DeForrest explained the nature and process of pharmacology-industry research, which can take 10 to 16 years from discovery to market. Presently, the company screens 10,000 compounds daily and aims to screen 100,000 compounds per day.
Here are highlights of remarks by some of the other conference presenters:
Presenters from BTG talked about how that firm markets intellectual properties.

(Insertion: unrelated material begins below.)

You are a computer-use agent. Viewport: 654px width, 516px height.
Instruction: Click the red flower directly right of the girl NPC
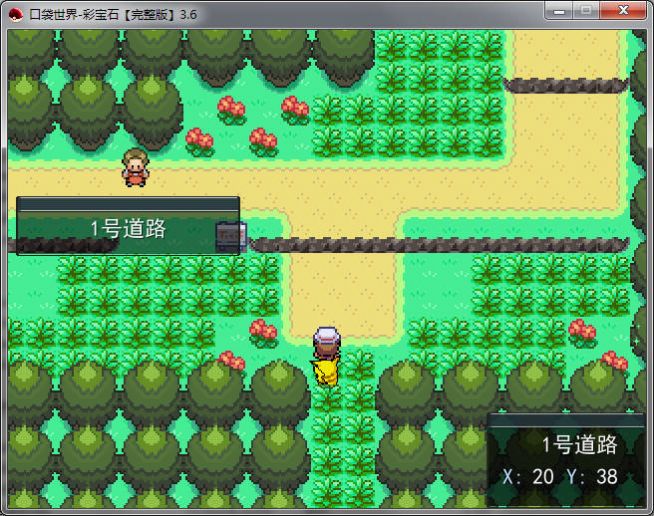(200, 141)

BTG is in the business of identifying promising technologies, protecting them through patenting, marketing them, and negotiating commercial agreements. They defend patents, monitor compliance, audit revenues, and share the revenues with the inventors. They have 250 technologies covered by 8,500 patents and patent applications. Their technologies include cephalosporin, pyrethrins, and MRI. Their top 12 products are expected to earn 2 billion pounds by 2013.
Richard Gill of BTG said, "There is no need to rush after one licensee with a technology." For example, the Factor IX gene was a "proven horse that licensees wanted to put their jockeys on." Thus, different companies licensed it to carry their different pharmaceutical compounds. "Pharmaceutical companies look for a threshold of $300 to $400 million, but if they already have the staff that can take a product to market, then the money can flow to the bottom line."
BTG presenters said a commercially viable technology is novel, offers strong intellectual-property rights, has a known market, meets an unmet need, and has a clear route to payoff. "Address a market need, look for the technology, then tell people about the technology--explain what it does. Market, market, market. Sell, sell, sell."
Representatives of Mezzullo and McCandlish discussed starting a business and the different kinds of businesses. Jeffrey Gallagher asked, "Why would a researcher want to start a business and license back their technology from VTIP?" He advised, "Be sure you have a business and not just a product. You have to be really motivated and believe you have better resources and can do a better job than VTIP of making connections and marketing.
"A business is a system, like a garden or a vehicle. You have to know the inputs and outputs and create a model that is commercially successful. There is a market threshold for every product. You have to move yours furthest along so it salable with the fewest resources."